By Marc Guillaume, Director of Advisory and MLCQ at Highvern Trustees. As featured in Connect Magazine.
On the face of it, a proposal that you should transfer a significant portion of your wealth to a stranger who will then charge you for looking after it is not particularly attractive. Even setting aside the issue of cost, why should your assets be owned and administered by somebody else -somebody who may subsequently make decisions in relation to the transferred property without reference to you?
It seems an odd thing to do, yet Jersey has a healthy industry based on exactly this pitch. Why, exactly, are trusts popular? For a wealthy Jersey resident there are a number of reasons which include the following:
- Jersey law imposes certain rules as to the proportion of your estate that can be disposed of in the manner of your choice. These provisions (normally referred to as ‘forced heirship’ rules) specify that regardless of your wishes your spouse and children are entitled to a certain percentage of the assets you own at your death irrespective of their ability to properly manage such assets. Assets in trust are not subject to these rules. Instead they will be dealt with in accordance with the terms of the trust taking into account the wishes that you will have communicated to the trustees. This is particularly useful where the assets contain shares in a family company or some other item that is either not readily saleable, not easily divided or needs to be administered in a particular way to maximise its value.

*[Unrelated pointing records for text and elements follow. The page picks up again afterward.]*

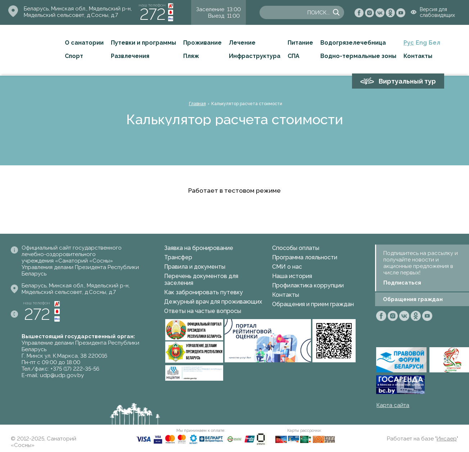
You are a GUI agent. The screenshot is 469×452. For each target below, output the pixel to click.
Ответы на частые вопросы (202, 311)
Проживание (202, 42)
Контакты (417, 56)
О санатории (84, 42)
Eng (421, 42)
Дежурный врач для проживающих (213, 301)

- Suppose that one of the individuals you wish to benefit from your assets is temporarily resident in a particularly high tax jurisdiction – perhaps as a student. On your death assets may well devolve immediately upon that person and trigger an unexpected tax liability which might in turn force the sale of one or more of the estate’s assets in order to satisfy that liability. If, on the other hand, the assets are in a trust then no immediate devolution happens. Rather the trustee (taking into account your wishes) will work with the beneficiaries to ensure that they receive whatever it is that you would want them to receive at an appropriate time and in an appropriate manner – perhaps when they move back to Jersey.
- Furthermore, whilst there is no inheritance tax in Jersey, before the assets in your estate can be distributed a grant of probate must be obtained. Obtaining a grant attracts stamp duty which is payable on a sliding scale depending on the value of your estate. To obtain probate for an estate valued at £5 million, for example, would currently cost £37,250 (with legal and associated costs on top). Assets held on trust, however, do not form part of an estate. Not only do these not attract stamp duty on the death of the settler of the trust, there is also no delay in administering those assets since the trustee simply carries on as normal. All well and good, but the key issue is knowing that the trustee of your trust will do the right things by you and your loved ones. A good trustee is one that you have faith and confidence in and with whom you build a relationship over the course of time so that the trustee can properly understand your intentions and wishes. An independent and locally-owned and managed trust company staffed by experienced professionals that has no loyalties to anybody except its clients may well be the answer. After all, the clue is in the name – who can you ‘trust’ with your family’s future?